Les feuilles et les hommes

En ce 1er jour de novembre, qui chaque année me rappelle le départ de mon paternel, c’est toujours plein de mélancolie que je regarde par la fenêtre ces feuilles dorées qui vacillent avant de se coucher délicatement sur le sol. Ironiquement, novembre, c’est aussi le mois où tant d’autres feuilles se détachent de leur arbre et empruntent le même chemin sombre vers la fin de leur cycle.

Malgré cette coïncidence malheureuse, j’oublie souvent la date exacte de son départ. J’ai longtemps pensé que c’était un mécanisme de protection : cette habitude de ranger, dans une petite boîte intérieure, tout ce qui m’inconforte émotionnellement.
Dès que je parle de sentiments ou de fragilité, une voix intérieure me coupe : “Mais de quoi tu parles ? Tu n’es pas un fragile.”
C’est rude, mais c’est comme ça que j’ai grandi. Et je sais que je ne suis pas le seul.

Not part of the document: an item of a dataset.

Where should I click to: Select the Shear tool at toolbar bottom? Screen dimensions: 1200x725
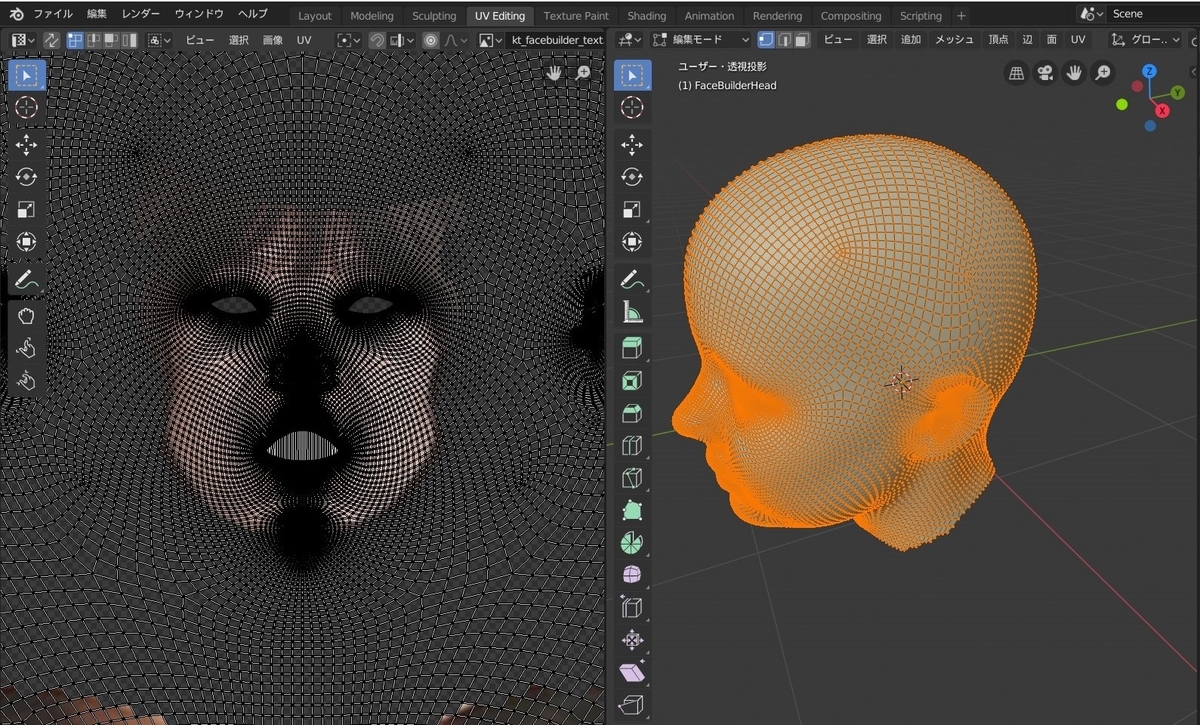[632, 672]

À défaut d’exprimer ma sensibilité, je l’ai barricadée. Par peur du jugement, certes, mais surtout parce qu’on m’a appris que pleurer, c’est être faible.
Cette anesthésie émotionnelle m’a parfois sauvé, m’a permis de rester maître de moi dans des moments où beaucoup auraient craqué. Mais elle a aussi fait de moi, par moments, une bombe à retardement.

Je veux autre chose pour mon fils. Je veux qu’il ait le droit de ressentir.
Qu’il puisse pleurer, rire, trembler, sans honte.
Qu’il me pleure un jour, non pas seulement parce qu’il est triste, mais parce qu’il m’a aimé, vraiment.

Cette réflexion m’est revenue à Nairobi, quand le fils d’un ami s’est mis à grogner de frustration parce qu’il n’avait pas réussi à me dire son nom. Il se retenait de pleurer, répétant fièrement : “I’m a grown man.”
Mais la digue a cédé. Et au lieu de se moquer, son oncle l’a pris dans ses bras et lui a simplement dit :
“Tu as le droit de pleurer. Mais une fois que c’est fait, tu essuies tes larmes et tu réessaies.”

J’ai été ému. Jaloux, même, de cette permission qu’on ne m’a jamais donnée.
Alors je me suis fait une promesse : la prochaine génération ne portera pas nos silences.
Parce que les hommes, eux aussi, ont le droit de laisser tomber quelques feuilles avant de refleurir.